Records for this task below:

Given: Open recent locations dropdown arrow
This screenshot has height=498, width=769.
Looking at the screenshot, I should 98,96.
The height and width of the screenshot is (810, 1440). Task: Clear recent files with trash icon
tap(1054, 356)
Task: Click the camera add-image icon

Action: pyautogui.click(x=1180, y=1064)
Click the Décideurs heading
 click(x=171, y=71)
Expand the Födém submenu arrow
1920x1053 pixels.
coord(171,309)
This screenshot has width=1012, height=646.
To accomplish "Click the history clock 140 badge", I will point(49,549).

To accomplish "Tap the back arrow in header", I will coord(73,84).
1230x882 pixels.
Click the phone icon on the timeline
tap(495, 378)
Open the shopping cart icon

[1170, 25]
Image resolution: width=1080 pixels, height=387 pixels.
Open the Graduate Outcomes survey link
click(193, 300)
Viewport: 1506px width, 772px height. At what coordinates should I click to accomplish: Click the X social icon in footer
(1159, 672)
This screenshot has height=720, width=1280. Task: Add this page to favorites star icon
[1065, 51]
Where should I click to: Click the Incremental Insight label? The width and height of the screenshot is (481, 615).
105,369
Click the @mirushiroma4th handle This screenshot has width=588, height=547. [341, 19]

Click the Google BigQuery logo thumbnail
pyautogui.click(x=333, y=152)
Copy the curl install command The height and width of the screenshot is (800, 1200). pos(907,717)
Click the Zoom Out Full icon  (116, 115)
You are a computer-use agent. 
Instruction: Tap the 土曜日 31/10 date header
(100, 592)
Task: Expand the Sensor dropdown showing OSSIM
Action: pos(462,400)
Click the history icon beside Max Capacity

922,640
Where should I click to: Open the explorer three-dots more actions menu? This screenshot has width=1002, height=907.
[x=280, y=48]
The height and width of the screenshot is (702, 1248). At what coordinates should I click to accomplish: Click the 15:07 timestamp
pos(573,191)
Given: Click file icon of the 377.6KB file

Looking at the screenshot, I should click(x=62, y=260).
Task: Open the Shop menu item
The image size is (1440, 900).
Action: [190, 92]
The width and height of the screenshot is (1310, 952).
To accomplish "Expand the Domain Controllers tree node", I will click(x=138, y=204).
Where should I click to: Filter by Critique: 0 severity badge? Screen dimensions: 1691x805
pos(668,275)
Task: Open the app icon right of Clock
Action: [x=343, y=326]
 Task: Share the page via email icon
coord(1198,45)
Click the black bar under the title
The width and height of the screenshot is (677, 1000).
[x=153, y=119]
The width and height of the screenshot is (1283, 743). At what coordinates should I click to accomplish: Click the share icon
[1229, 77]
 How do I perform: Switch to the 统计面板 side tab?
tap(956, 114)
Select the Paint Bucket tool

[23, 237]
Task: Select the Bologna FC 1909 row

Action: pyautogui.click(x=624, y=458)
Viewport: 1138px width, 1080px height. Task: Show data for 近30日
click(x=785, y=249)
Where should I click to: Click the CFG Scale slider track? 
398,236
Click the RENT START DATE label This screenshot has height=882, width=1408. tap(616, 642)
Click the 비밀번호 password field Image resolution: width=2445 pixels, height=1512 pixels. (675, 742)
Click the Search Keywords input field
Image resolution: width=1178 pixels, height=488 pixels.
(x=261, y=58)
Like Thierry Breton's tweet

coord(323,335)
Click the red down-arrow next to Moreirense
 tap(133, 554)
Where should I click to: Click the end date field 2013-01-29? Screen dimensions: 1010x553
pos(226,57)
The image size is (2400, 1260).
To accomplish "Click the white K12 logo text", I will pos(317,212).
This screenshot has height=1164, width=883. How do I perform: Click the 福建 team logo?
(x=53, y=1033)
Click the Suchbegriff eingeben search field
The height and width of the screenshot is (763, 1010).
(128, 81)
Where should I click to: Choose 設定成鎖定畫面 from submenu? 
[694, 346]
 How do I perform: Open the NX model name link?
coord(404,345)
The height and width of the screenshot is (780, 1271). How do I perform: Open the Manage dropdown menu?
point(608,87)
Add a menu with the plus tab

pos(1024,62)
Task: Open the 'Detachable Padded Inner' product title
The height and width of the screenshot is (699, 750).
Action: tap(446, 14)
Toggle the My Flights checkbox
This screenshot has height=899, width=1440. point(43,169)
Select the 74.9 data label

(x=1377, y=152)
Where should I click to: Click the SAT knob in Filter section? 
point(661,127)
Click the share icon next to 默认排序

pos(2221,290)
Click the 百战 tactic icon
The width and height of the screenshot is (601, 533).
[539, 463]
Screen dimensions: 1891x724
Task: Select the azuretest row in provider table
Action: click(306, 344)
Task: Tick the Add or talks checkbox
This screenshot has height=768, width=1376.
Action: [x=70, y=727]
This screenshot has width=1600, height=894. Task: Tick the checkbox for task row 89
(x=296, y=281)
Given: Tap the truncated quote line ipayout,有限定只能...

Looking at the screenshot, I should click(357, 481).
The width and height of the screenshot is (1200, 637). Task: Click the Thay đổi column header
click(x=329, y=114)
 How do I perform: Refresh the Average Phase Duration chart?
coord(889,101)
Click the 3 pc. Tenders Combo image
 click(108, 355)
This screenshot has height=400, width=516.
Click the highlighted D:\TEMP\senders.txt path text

End of Records for this task.

Looking through the entries, count the lines that hold the word "will" and state that count alone.

_Expected answer:_ 4